# will sofits help



## neal (Jan 19, 2007)

Being new here I would like to start off with saying thank you to the people that keep this form going. Bpape told me about this site when I purchased some material from him and my quest for improving what I’m hearing has begun.
The question that I have is for a closed in family room of 27’ x 15’ x 7.5’, that is used for a theater. The room has the front wall treated and side reflections treated but I can’t get any good corner traps up because of the w.a.p. 
Will building a sofit 12” x 10” along the walls, except on the front wall, be beneficial enough for the work involved? 

Thanks,
Neal Frisbie


----------



## Bob_99 (May 8, 2006)

Neil,

Funny that you should ask, but I am just finishing up 12" x 10" soffits along the side walls behind my listening area. I will be doing measurements tonight to see if it made a difference and will post pictures and results tomorrow.

Bob


----------



## bpape (Sep 14, 2006)

Hi Neal. Glad you made it.

Those should provide a good amount of broadband control for you. If that's the only way you can get some bass control in the room, I'd say it would definitely be worth the effort.

Bryan


----------



## neal (Jan 19, 2007)

Ok then, sofit time it is. I wonder how well my wife is going to take this change when she gets back into town next week!:innocent:


----------



## basementjack (Sep 18, 2006)

Hey Neal, 

Guilford of Maine is a fabric company that makes specialty fabrics for things like you are building.

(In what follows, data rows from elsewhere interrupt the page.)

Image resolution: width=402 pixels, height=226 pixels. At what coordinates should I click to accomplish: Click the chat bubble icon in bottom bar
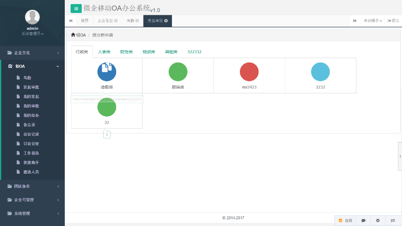[364, 221]
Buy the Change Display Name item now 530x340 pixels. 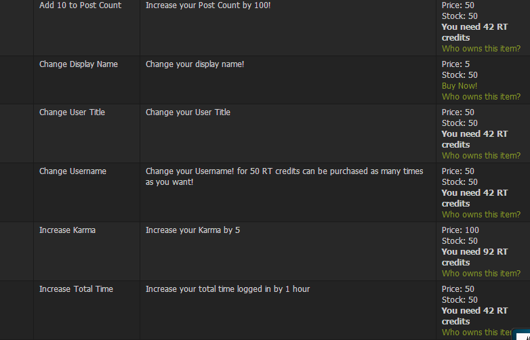pyautogui.click(x=460, y=86)
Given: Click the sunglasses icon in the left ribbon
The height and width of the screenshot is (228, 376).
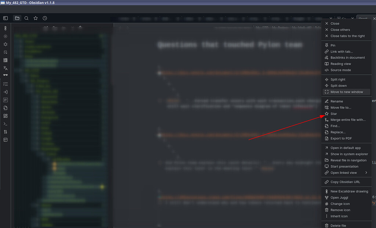Looking at the screenshot, I should coord(5,74).
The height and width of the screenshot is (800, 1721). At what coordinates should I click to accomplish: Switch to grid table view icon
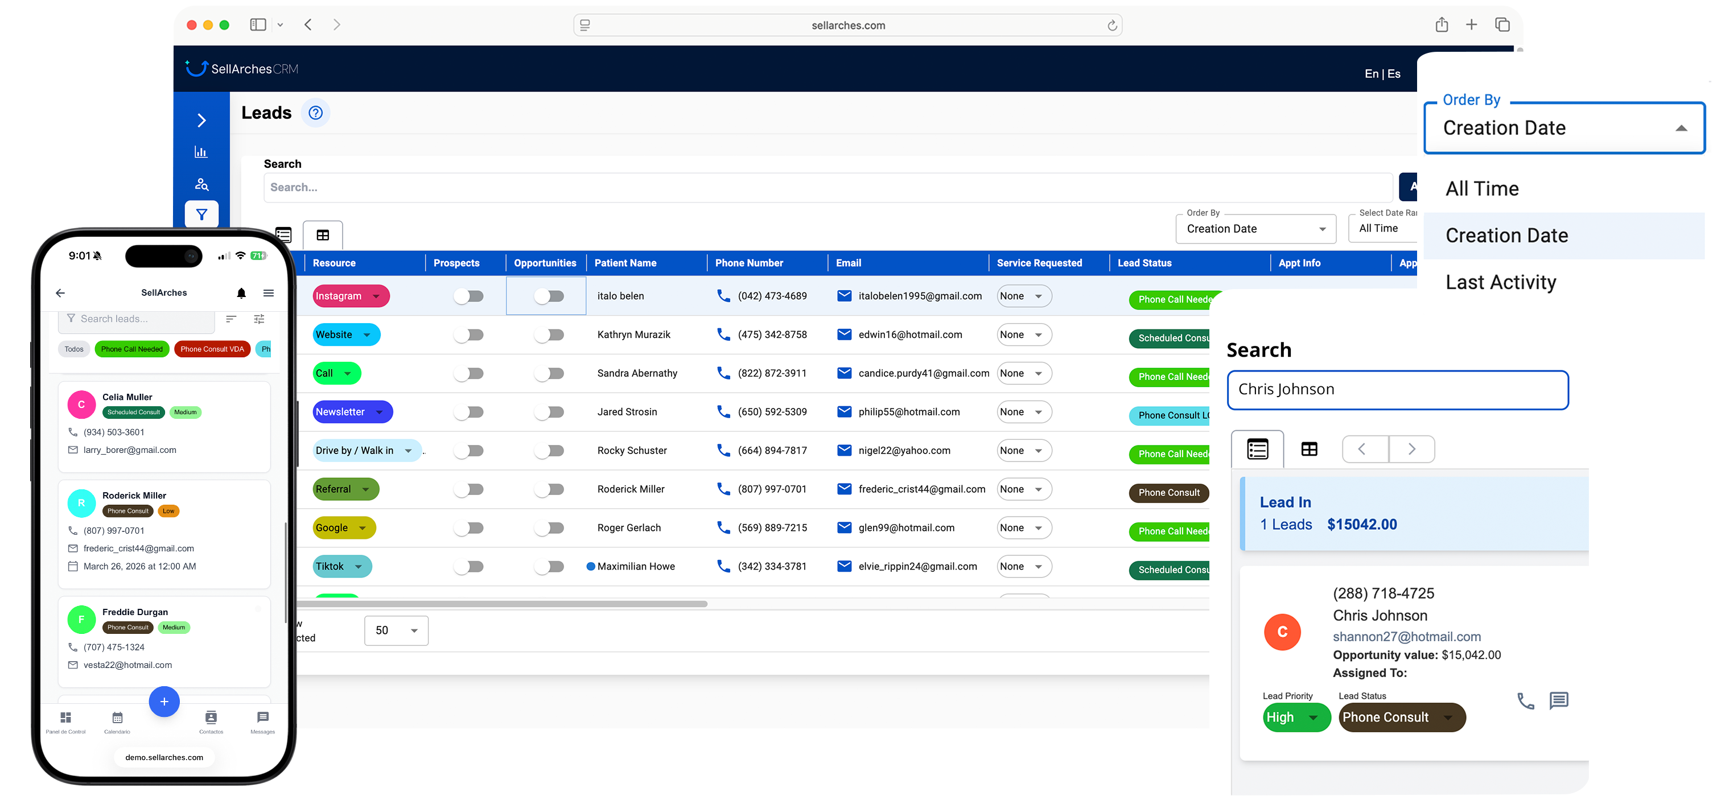tap(323, 235)
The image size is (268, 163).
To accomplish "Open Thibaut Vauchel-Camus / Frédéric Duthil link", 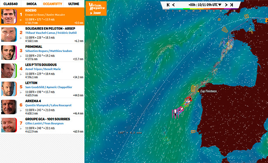I will tap(51, 33).
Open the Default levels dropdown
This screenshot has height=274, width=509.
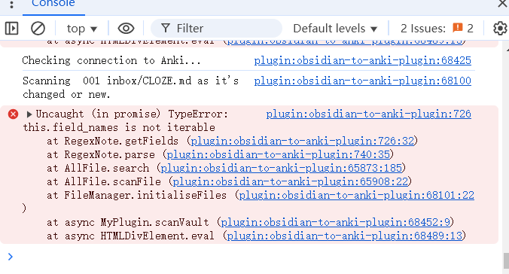(335, 29)
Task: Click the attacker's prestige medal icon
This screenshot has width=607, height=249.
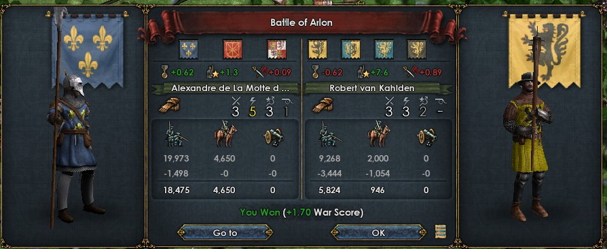Action: 164,71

I used the 'anchorage' fabric and really like it - It's been sag free for over a year and a half.
I have a color chart here, and Anchorage is available in 40 different colors, including many standard wall colors.

Many acoustics companies use Guilford FR701 -which is a kind of cheap, almost burlap looking material - by comparison, the Anchorage is a tighter weave with smaller strands, and is in my opinion, much more elegant looking.


----------